Whitmer's order puts officers in an "awkward position" because some of their residents want it strictly enforced and others don't, said Bob Stevenson, executive director of the Michigan Association of Chiefs of Police.

Some departments are planning to respond to calls from stores about customers refusing to wear masks by potentially issuing trespassing tickets, Stevenson said.

In another Friday development, Whitmer announced a donation of personal protective equipment from the Kingdom of Jordan arrived in Michigan. The shipment included overalls, surgical masks and goggles, and a shipment of N95 masks is expected to follow, according to the governor's office.

In total, Jordan is donating 650,000 surgical masks,10,000 medical overalls and 10,000 sets of eye goggles, a press release said.

The contributions will replenish hospitals' depleted supplies of equipment as Michigan continues "to flatten the curve," Whitmer said.

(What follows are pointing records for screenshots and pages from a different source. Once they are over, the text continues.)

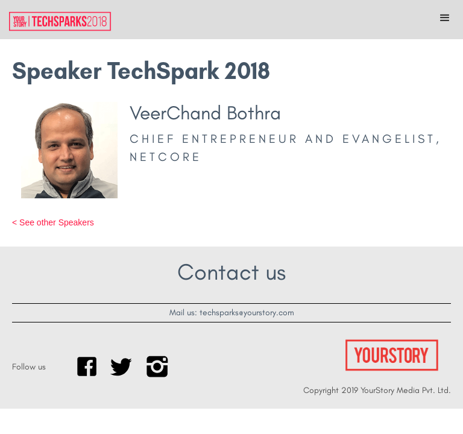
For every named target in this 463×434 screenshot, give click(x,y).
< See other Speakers (53, 222)
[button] (445, 18)
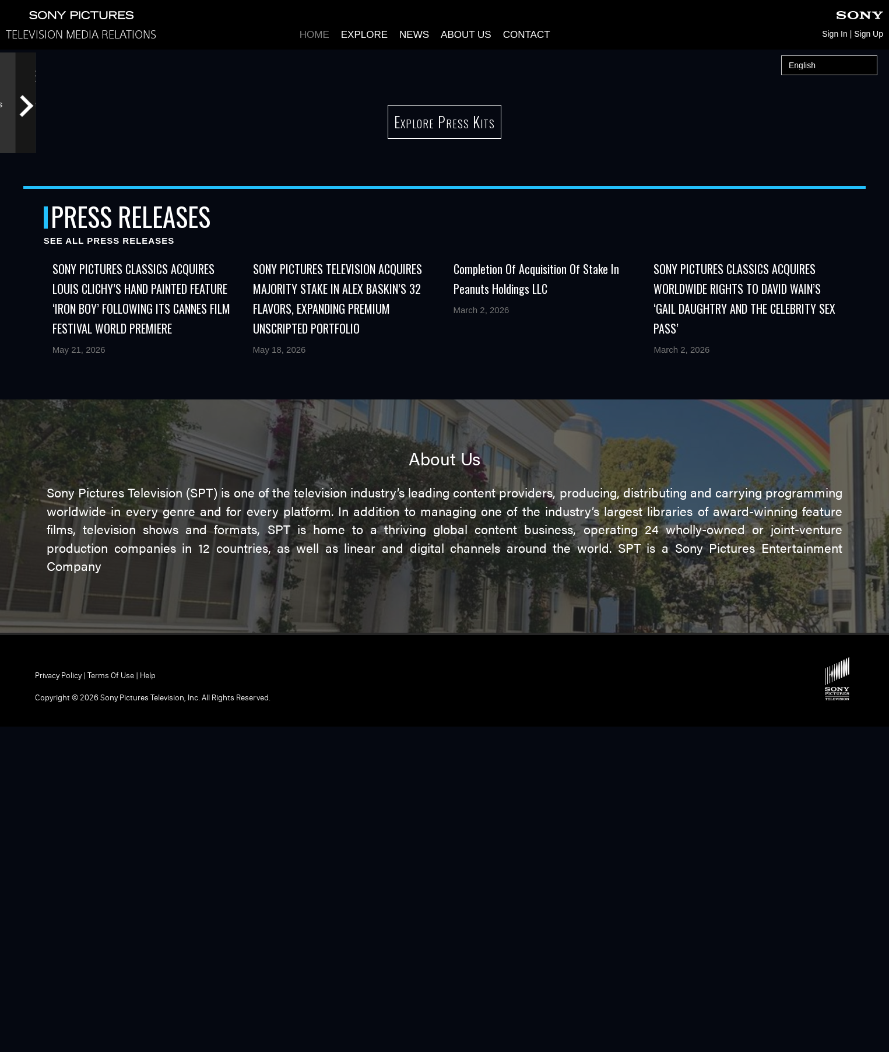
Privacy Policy (58, 1000)
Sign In (835, 33)
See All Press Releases (109, 565)
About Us (466, 34)
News (414, 34)
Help (148, 1000)
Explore (364, 34)
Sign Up (868, 33)
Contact (526, 34)
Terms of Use (110, 1000)
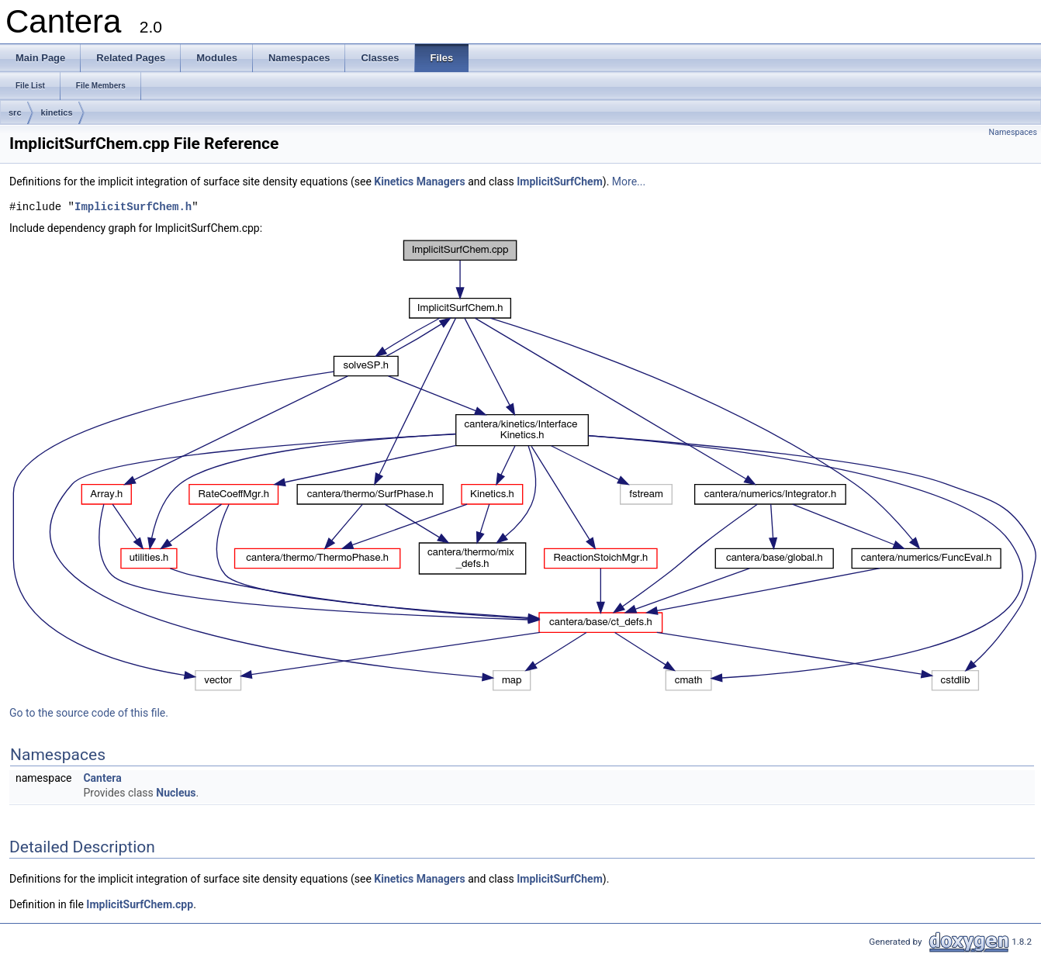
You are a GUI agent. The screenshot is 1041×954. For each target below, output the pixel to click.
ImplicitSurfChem (560, 181)
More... (628, 181)
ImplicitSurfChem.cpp (139, 904)
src (15, 112)
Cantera (102, 778)
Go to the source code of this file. (88, 713)
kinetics (57, 112)
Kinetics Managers (419, 181)
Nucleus (175, 792)
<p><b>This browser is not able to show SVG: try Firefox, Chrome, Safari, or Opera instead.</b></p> (525, 465)
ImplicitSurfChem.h (133, 207)
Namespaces (1013, 132)
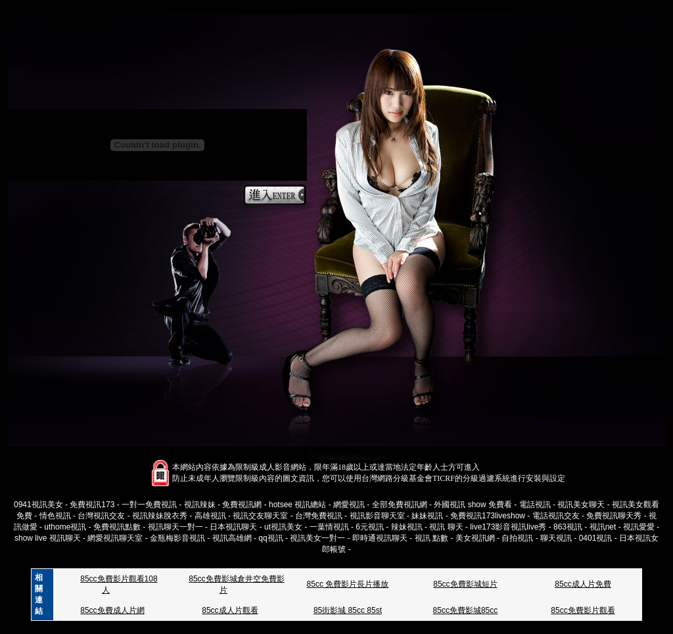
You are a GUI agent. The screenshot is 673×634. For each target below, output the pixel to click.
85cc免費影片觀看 (583, 610)
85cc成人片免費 (583, 584)
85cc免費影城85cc (465, 610)
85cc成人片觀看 (230, 610)
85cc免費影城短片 (465, 584)
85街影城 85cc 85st (347, 610)
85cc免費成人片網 (112, 610)
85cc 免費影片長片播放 (348, 584)
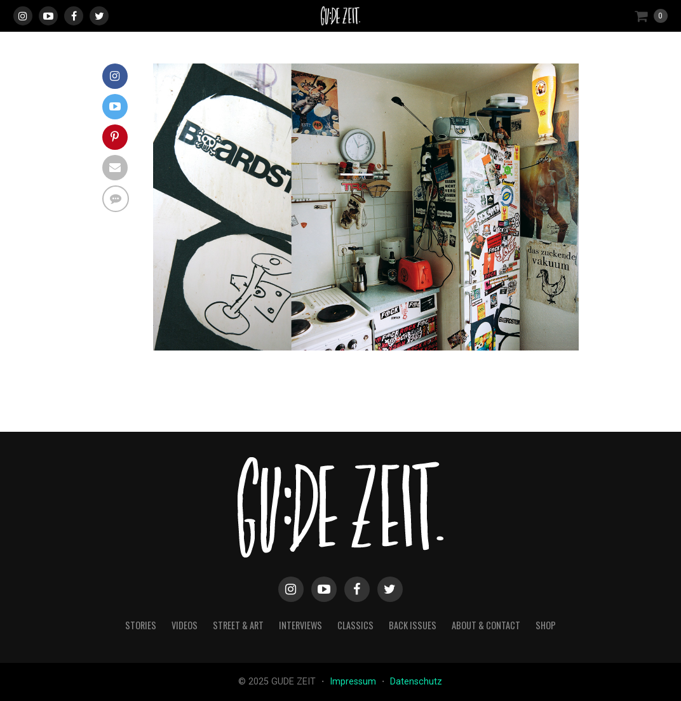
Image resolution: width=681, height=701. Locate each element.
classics (355, 625)
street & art (238, 625)
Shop (546, 625)
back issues (412, 625)
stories (140, 625)
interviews (300, 625)
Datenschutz (416, 681)
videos (185, 625)
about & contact (486, 625)
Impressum (354, 681)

What it does: The order requires any indoor business open to the public to enforce Michigan's requirement to wear a mask to stop the spread of COVID-19. It also requires people to wear masks outdoors if they can't consistently maintain 6 feet of space between themselves and other people.

When it takes effect: 12:01 a.m. Monday.

Penalties for violations: Willful violations can result in misdemeanor penalties, potentially a $500 fine. Businesses that don't enforce the requirement can have their licenses suspended.